-- YOUR INSTRUCTIONS --
The answer should contain only the lines from the beginning of the entries through the line that holds "Copper Line Sets (284, 101)", given again exactly, with no pictures.

(Dataset entries)
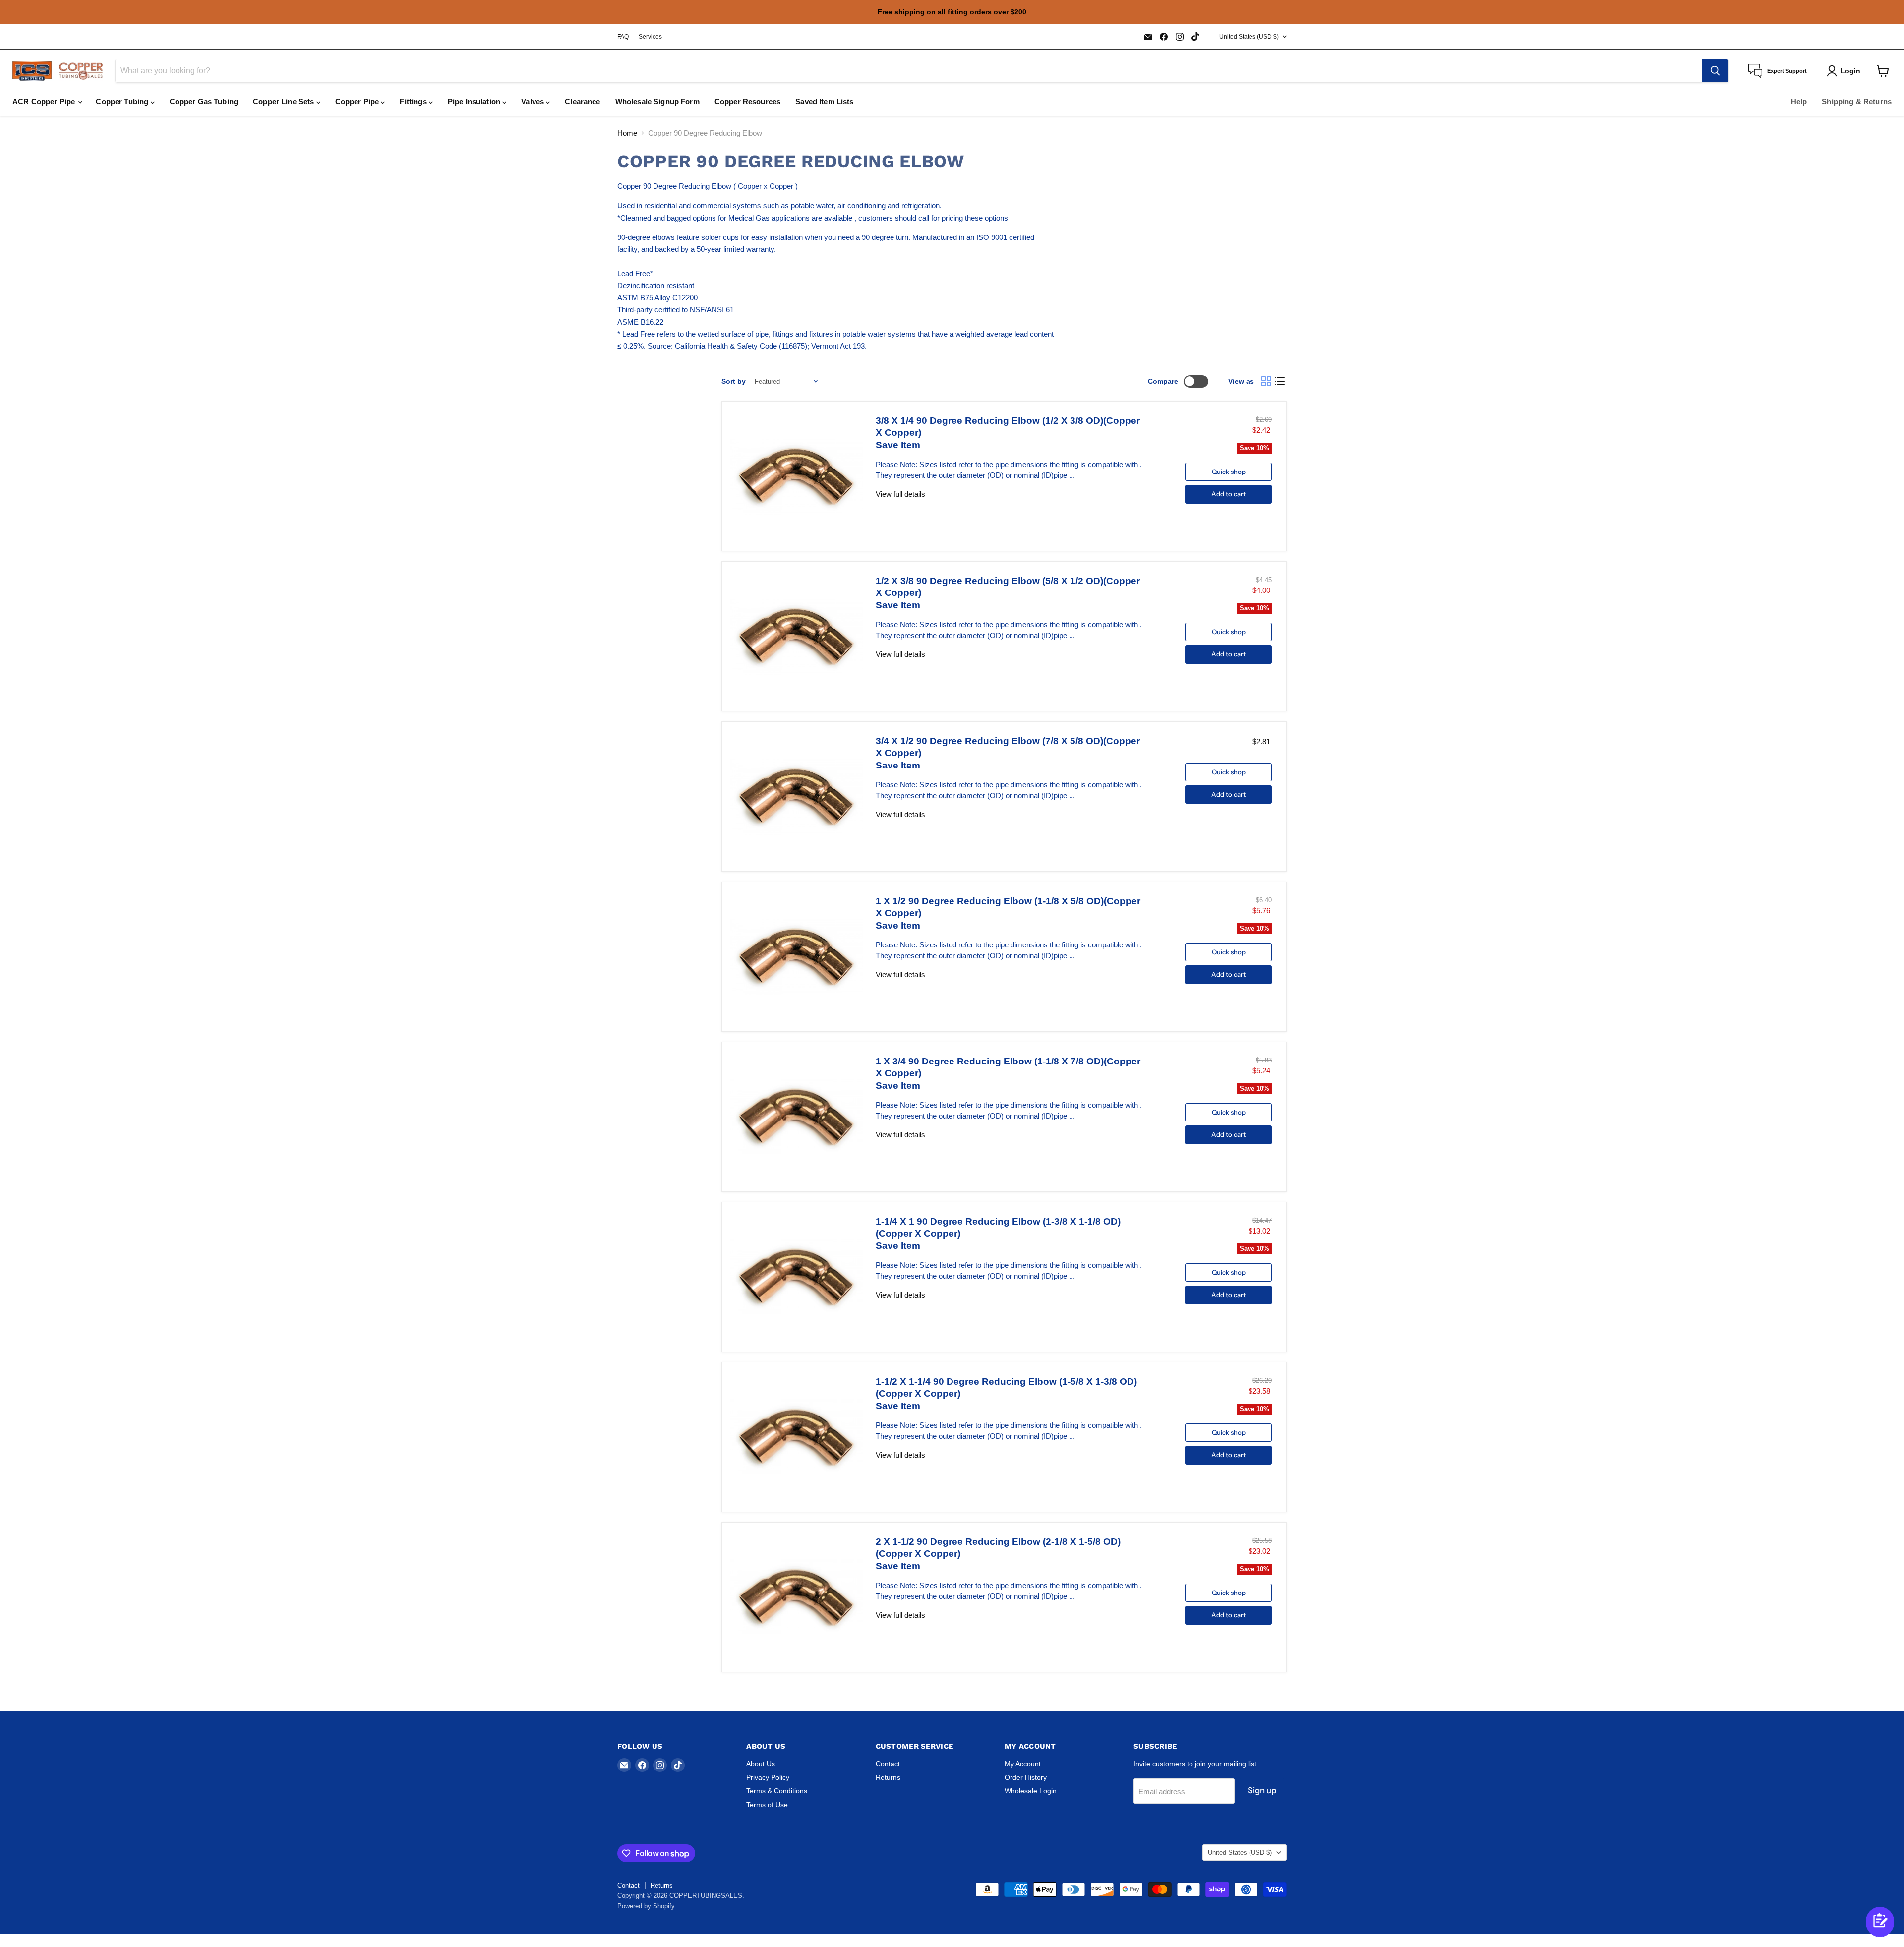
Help (1799, 101)
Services (650, 36)
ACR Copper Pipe (44, 101)
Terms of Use (767, 1805)
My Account (1023, 1764)
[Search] (1715, 70)
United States (1249, 36)
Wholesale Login (1031, 1791)
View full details (900, 494)
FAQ (623, 36)
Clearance (582, 101)
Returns (888, 1777)
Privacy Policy (767, 1777)
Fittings (414, 101)
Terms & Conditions (776, 1791)
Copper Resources (747, 101)
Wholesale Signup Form (657, 101)
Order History (1026, 1777)
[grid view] (1266, 382)
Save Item (898, 445)
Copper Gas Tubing (204, 101)
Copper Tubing (123, 101)
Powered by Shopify (646, 1906)
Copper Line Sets (284, 101)
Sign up (1262, 1790)
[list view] (1280, 382)
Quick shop (1229, 471)
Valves (533, 101)
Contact (888, 1764)
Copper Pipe (358, 101)
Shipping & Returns (1857, 101)
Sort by (733, 381)
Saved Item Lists (824, 101)
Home (627, 133)
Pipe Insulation (475, 101)
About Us (760, 1764)
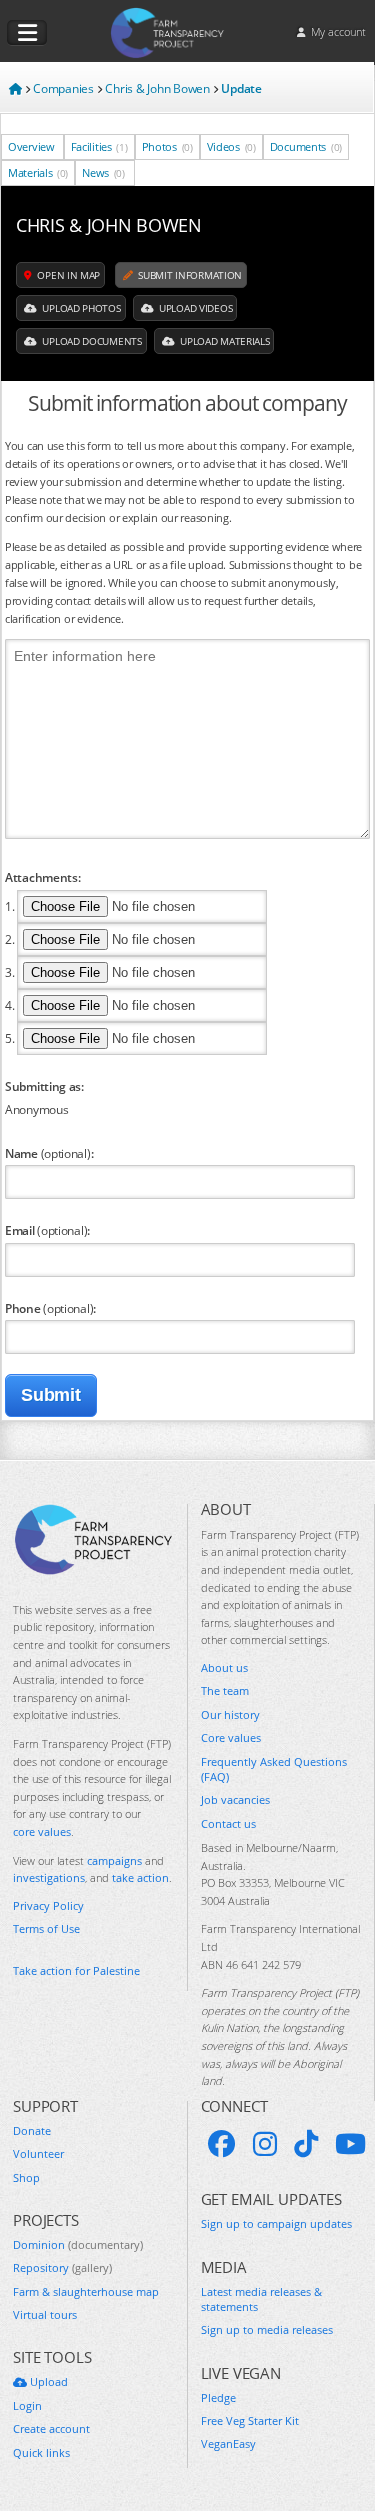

-- SOLVED PROBLEM --
Help (1799, 101)
Services (650, 36)
ACR Copper Pipe (44, 101)
Terms of Use (767, 1805)
My Account (1023, 1764)
[Search] (1715, 70)
United States (1249, 36)
Wholesale Login (1031, 1791)
View full details (900, 494)
FAQ (623, 36)
Clearance (582, 101)
Returns (888, 1777)
Privacy Policy (767, 1777)
Fittings (414, 101)
Terms & Conditions (776, 1791)
Copper Resources (747, 101)
Wholesale Signup Form (657, 101)
Order History (1026, 1777)
[grid view] (1266, 382)
Save Item (898, 445)
Copper Gas Tubing (204, 101)
Copper Tubing (123, 101)
Powered by Shopify (646, 1906)
Copper Line Sets (284, 101)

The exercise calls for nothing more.